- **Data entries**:

↓

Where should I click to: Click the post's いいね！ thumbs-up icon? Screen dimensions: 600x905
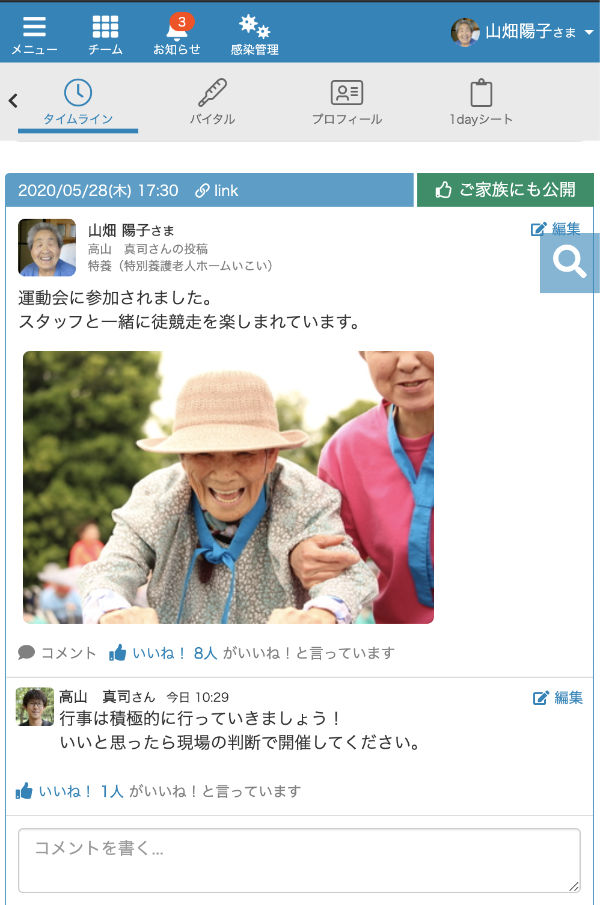coord(118,653)
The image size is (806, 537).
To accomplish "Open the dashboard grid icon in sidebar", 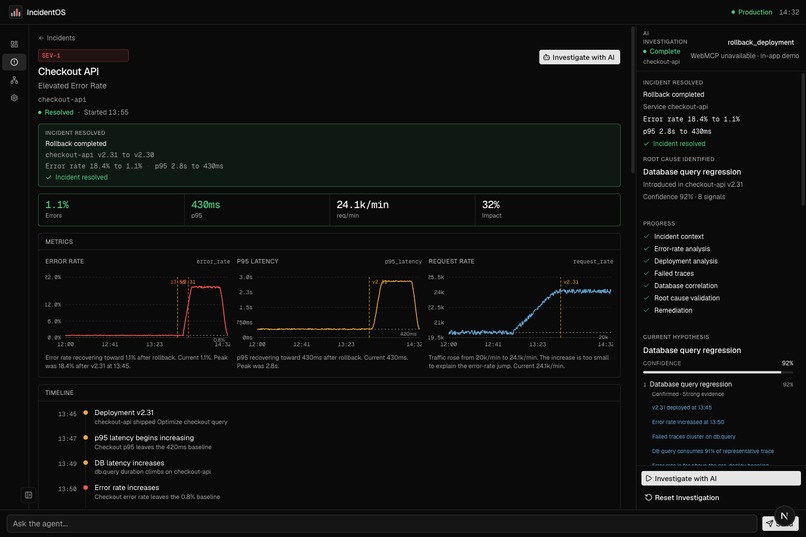I will [14, 44].
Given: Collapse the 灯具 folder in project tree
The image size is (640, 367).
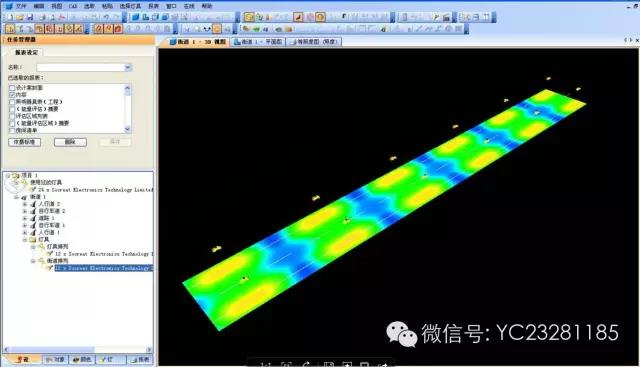Looking at the screenshot, I should pyautogui.click(x=24, y=240).
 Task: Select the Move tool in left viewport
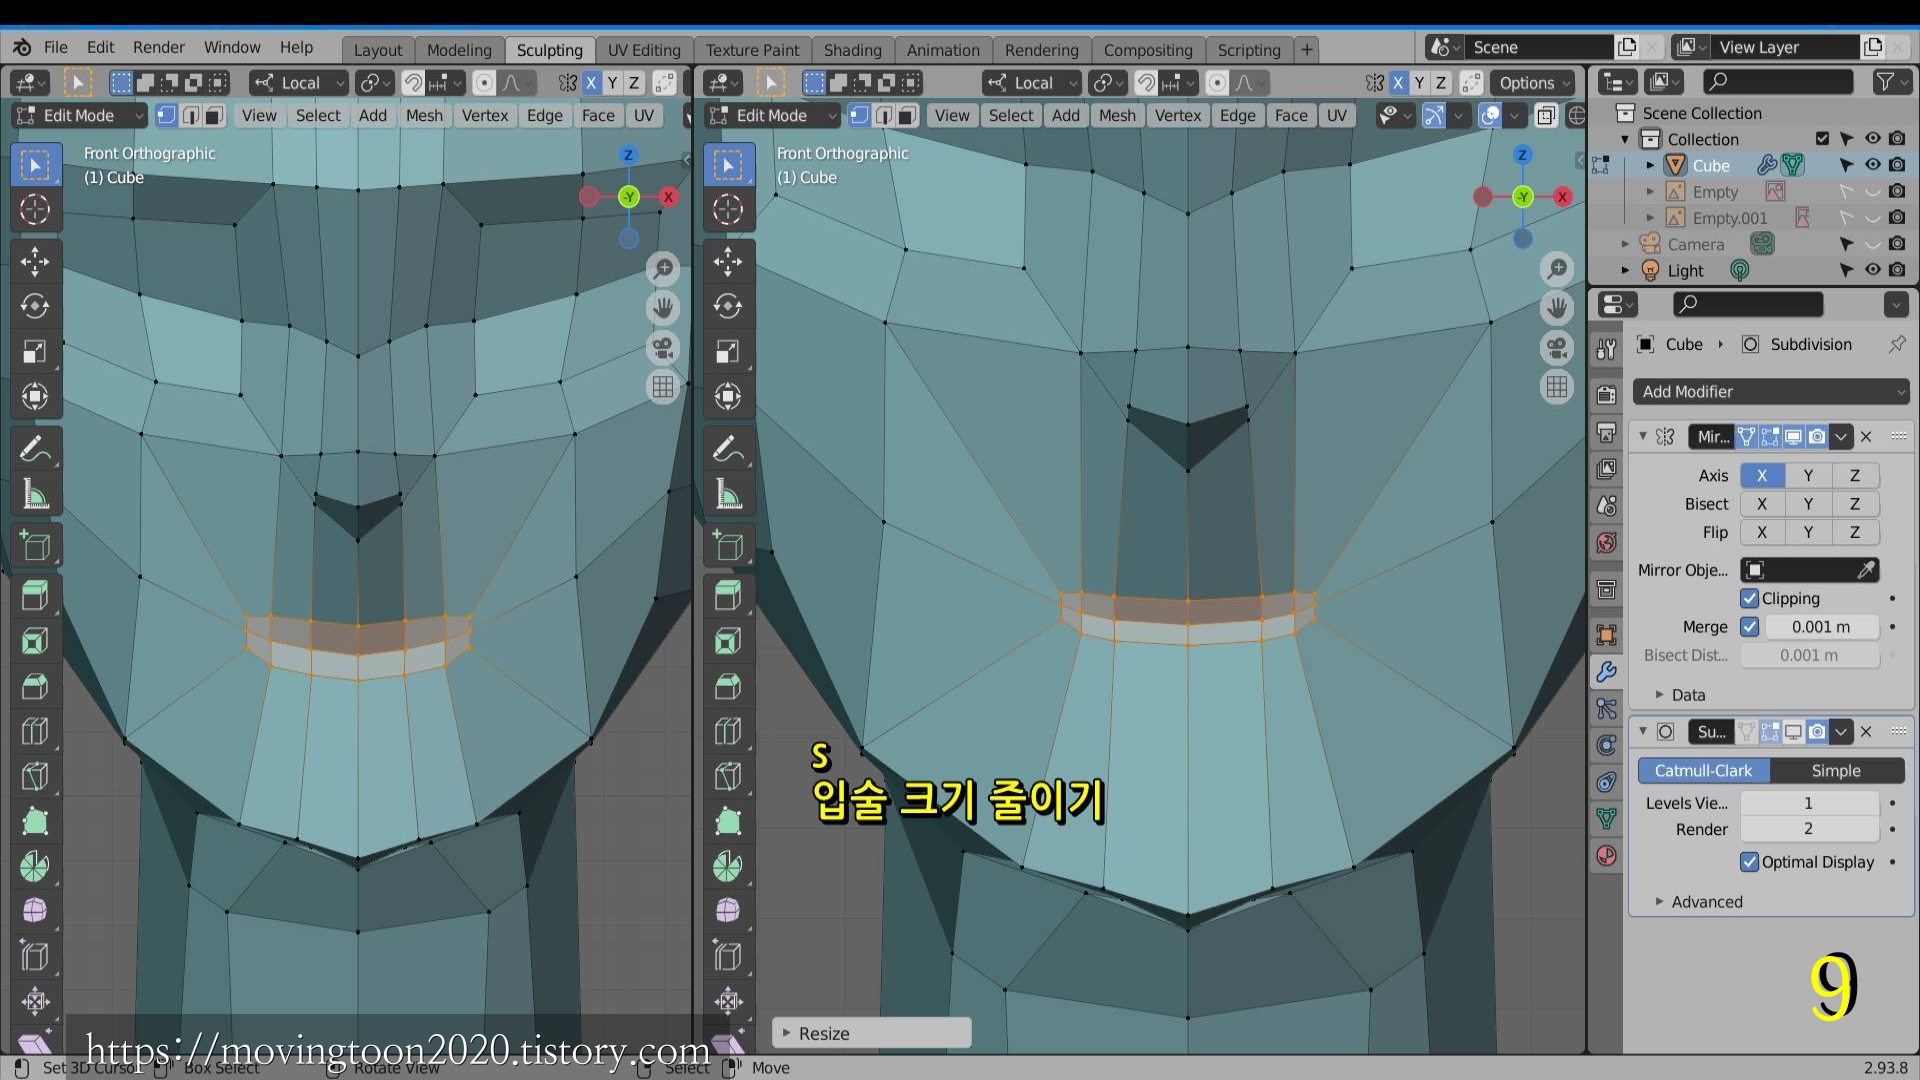35,262
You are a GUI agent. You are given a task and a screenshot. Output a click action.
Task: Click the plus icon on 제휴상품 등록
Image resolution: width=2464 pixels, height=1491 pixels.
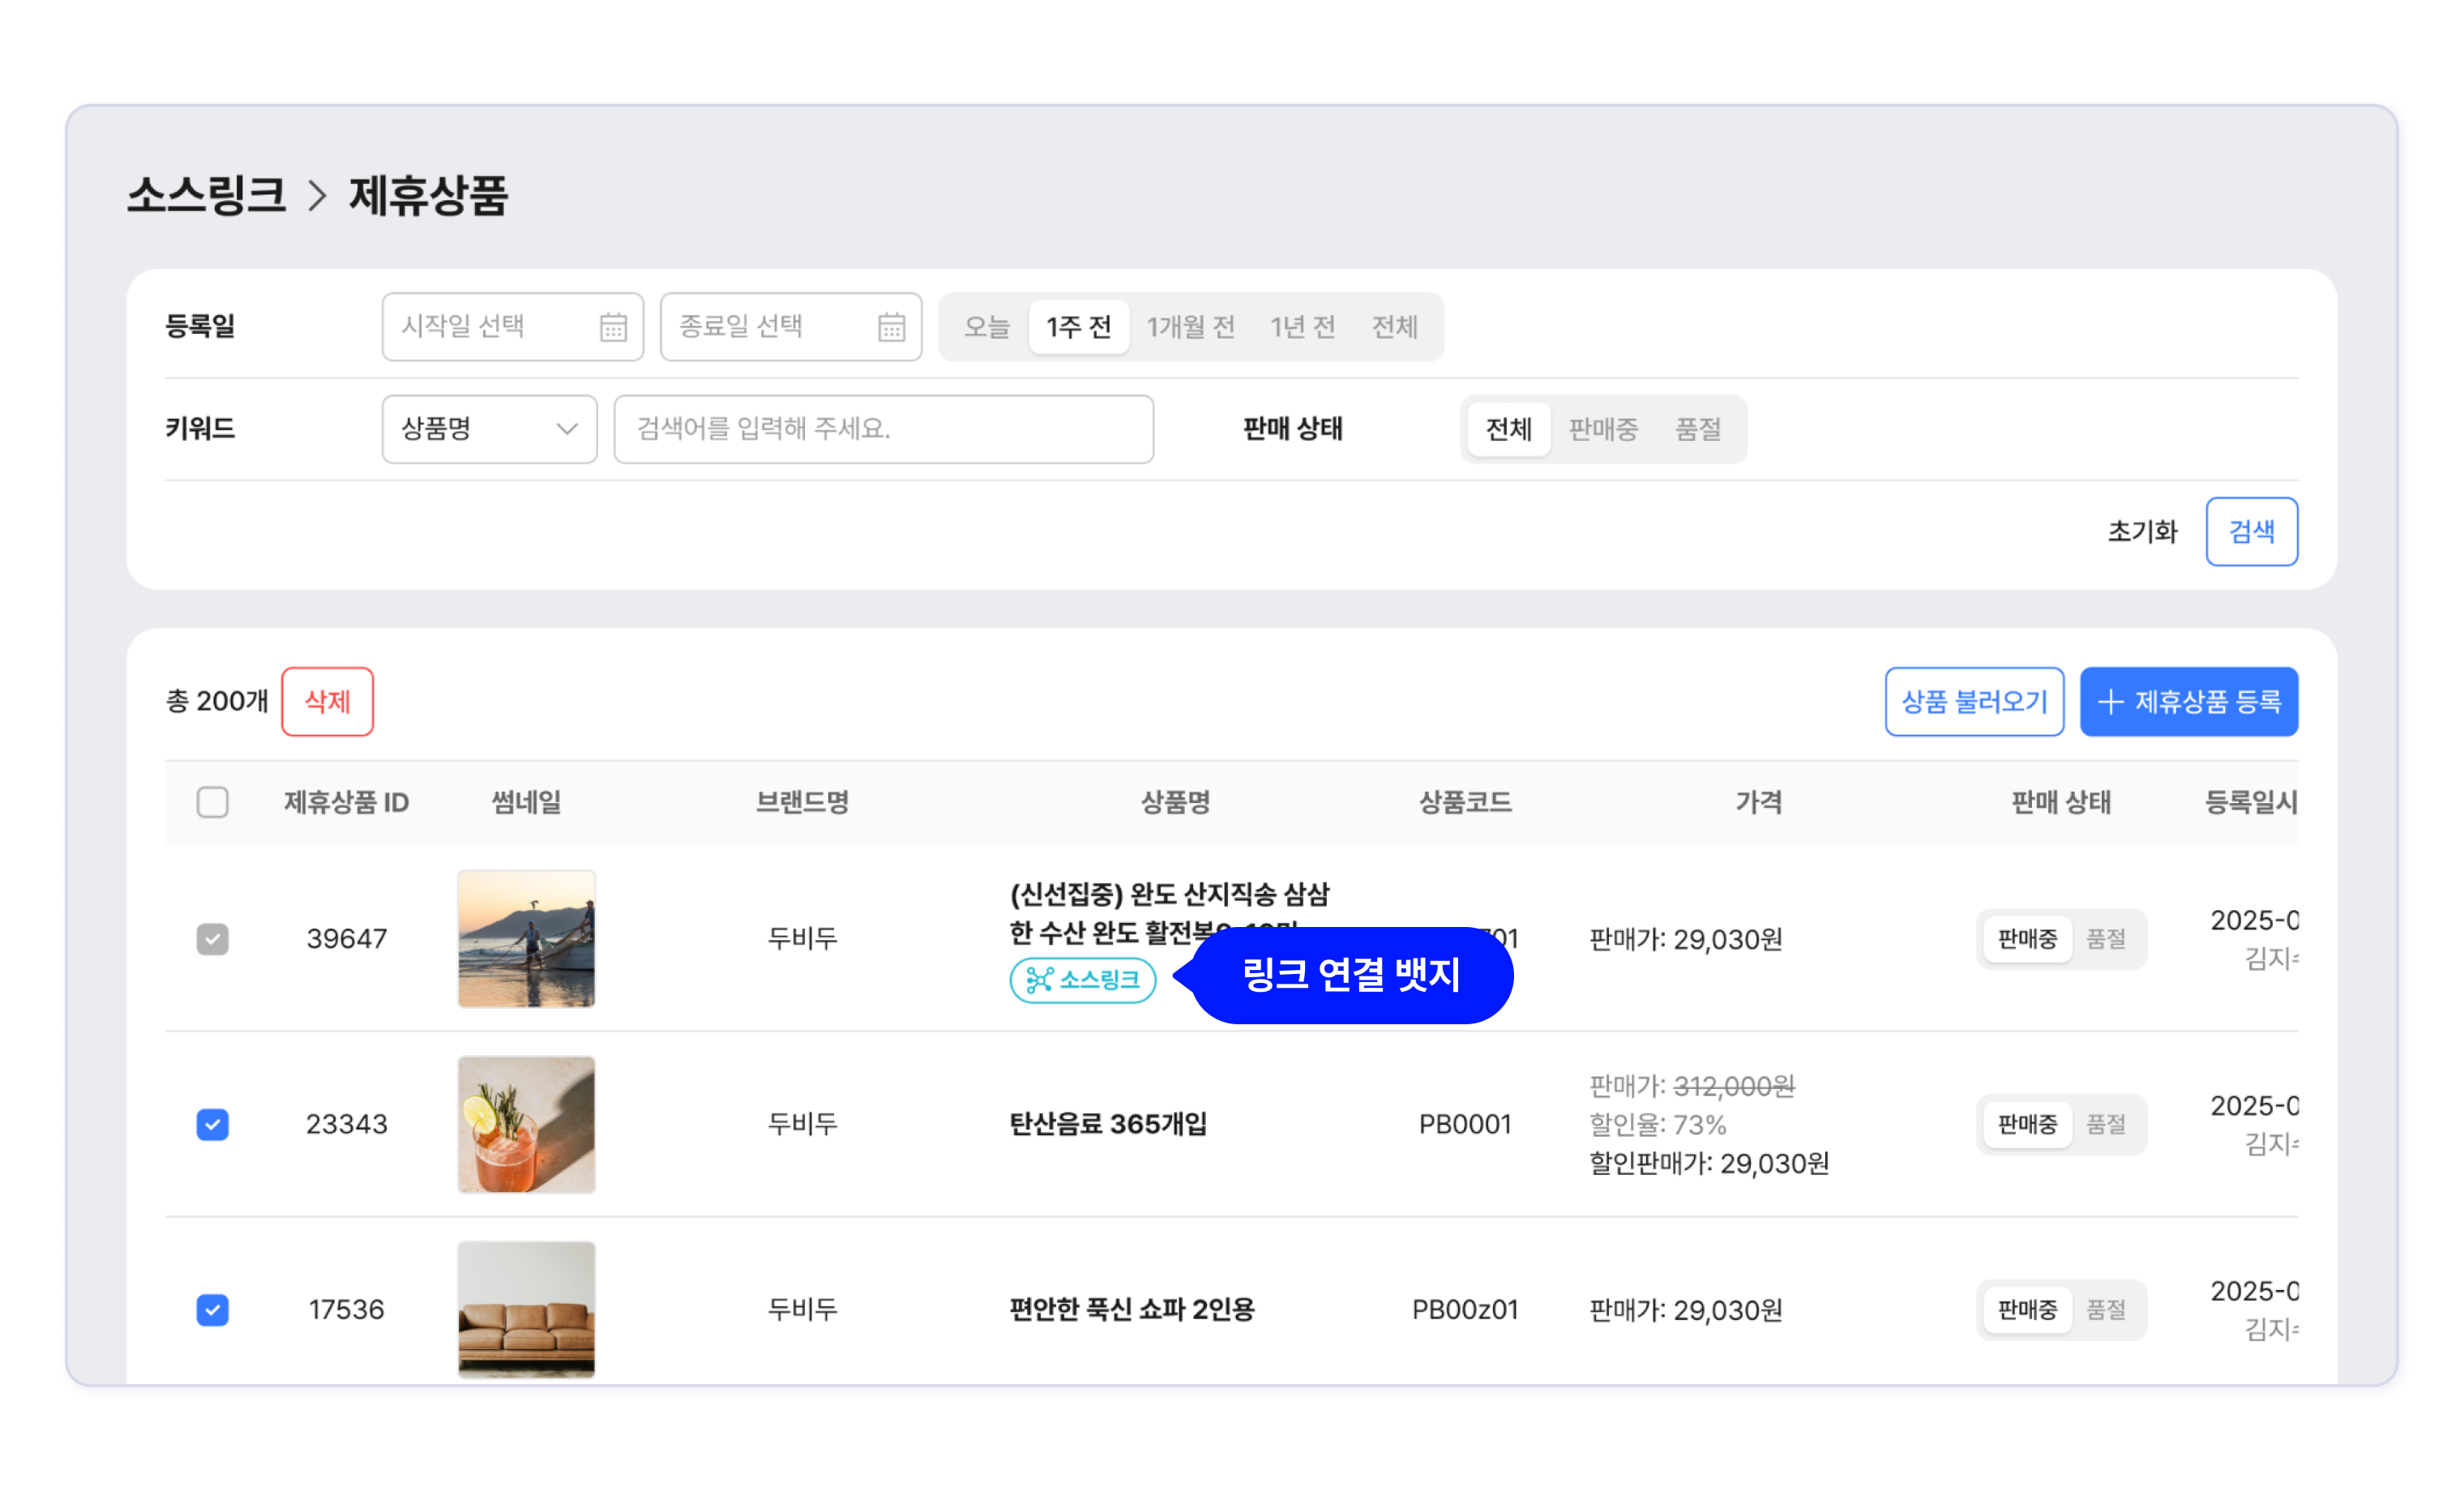point(2110,702)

↑

Copy the items again, starting at the line that contains "Task: Select the Move tool in left viewport" and continuing through the last item. In that copy, substitute "add button" for "plus icon", change nothing else, and leave out the pictures.

 Task: Select the Move tool in left viewport
35,262
You are a GUI agent. You are given a task and a screenshot. Output a click action.
Task: Click the add button on 제휴상품 등록
Image resolution: width=2464 pixels, height=1491 pixels.
point(2110,702)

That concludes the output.